EXTRACT PROVIDED:

Attitudes Toward The Tobacco Epidemic Among Gender And Sexual Minority Groups In The United States

Irene TAMI-MAURY, The University of Texas MD Anderson Cancer Center, United States

1 Department of Behavioral Science, The University of Texas MD Anderson Cancer Center, Houston, United States

PURPOSE: Approximately 4% of adults in the United States self-identify as Lesbian, Gay, Bisexual, or Transgender individuals (LGBT), corresponding to about 9 million adults. There is reason to believe that cancer risk in this group is higher than the general population. However, few studies have examined how individuals from sexual and gender minorities perceive tobacco use and its health consequences. To address this gap, we conducted a community tobacco survey at local non-governmental organizations, health care facilities, and during the 2014 and 2015 editions of the Houston Pride Parade and Festival.  
METHODS: A cross-sectional survey (20 items) examined tobacco use, health risk perception, attitude toward the tobacco industry, sexual orientation, and other socio-demographic factors. Trained surveyors used a paper-and-pen instrument, and results from 279 completed surveys from self-identified LGBT individuals were analyzed.

DATA PROVIDED:

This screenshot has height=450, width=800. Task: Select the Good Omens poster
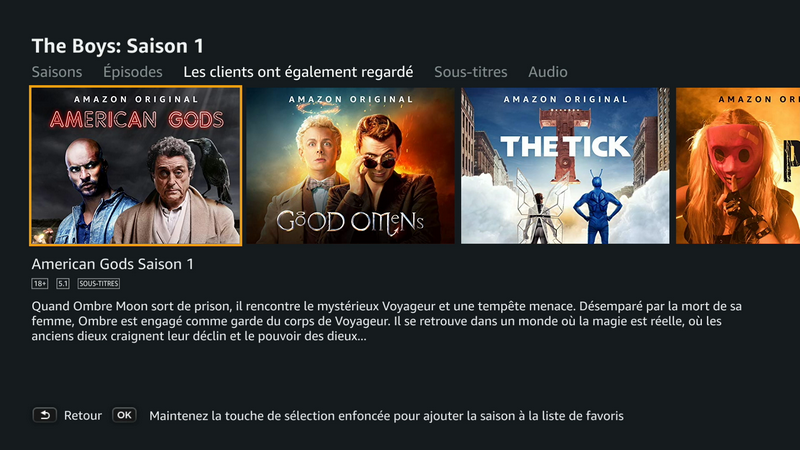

BRIEF: Rewrite the tobacco abstract between "1 Department of" and "Parade and Festival.", inclusive, changing "health care facilities" to "medical clinics". The data has no connection to the abstract on tobacco attitudes.

WORKED SOLUTION:
1 Department of Behavioral Science, The University of Texas MD Anderson Cancer Center, Houston, United States

PURPOSE: Approximately 4% of adults in the United States self-identify as Lesbian, Gay, Bisexual, or Transgender individuals (LGBT), corresponding to about 9 million adults. There is reason to believe that cancer risk in this group is higher than the general population. However, few studies have examined how individuals from sexual and gender minorities perceive tobacco use and its health consequences. To address this gap, we conducted a community tobacco survey at local non-governmental organizations, medical clinics, and during the 2014 and 2015 editions of the Houston Pride Parade and Festival.